In contrast to the patients described in many medical memoirs, my clients have never reached into the infinite depths of their psychological cores to spontaneously expound philosophical profundities (at least none that I noticed). They have, however, come up with at least a couple of felicitous phrases:
1. While Mencken’s original observation, “Those who can – do. Those who can’t – teach,” is plenty pithy and more than a little cranky, I have a certain fondness for my patient’s indisputably valid revision:
Those who can — do
Those who can’t — don’t
2. The culturally embedded idiom, “If it’s not one thing, it’s another,” seems accurate enough and the commonly available parody, “If it’s not one thing, it’s your mother” does smack of comic possibilities.
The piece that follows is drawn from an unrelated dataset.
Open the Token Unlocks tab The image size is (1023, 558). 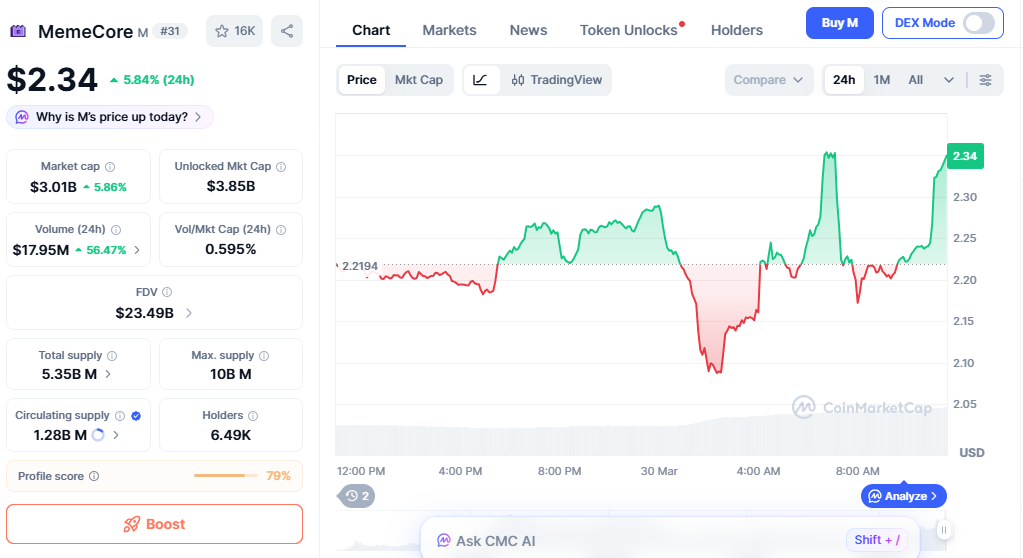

Nonetheless, my cynical nature leads me to favor the version set forth by another of my clients:
If it’s not one thing, …. it’s two things
My patients were also prone to using a few medical mondegreens (a word or phrase resulting from a misinterpreted statement or song lyric); my three favorites follow:
Screaming Meemie Jesus — Spinal Meningitis
Fireballs Of The Eucharist — Fibroids of the Uterus
The Roaches Of The Liver — Cirrhosis of the Liver

















I wonder if those are universal medical malaprops — virtually the same ones made the rounds of Duke Medical School in the sixties. Smilin’ Mighty Jesus was Spinal Meningitis.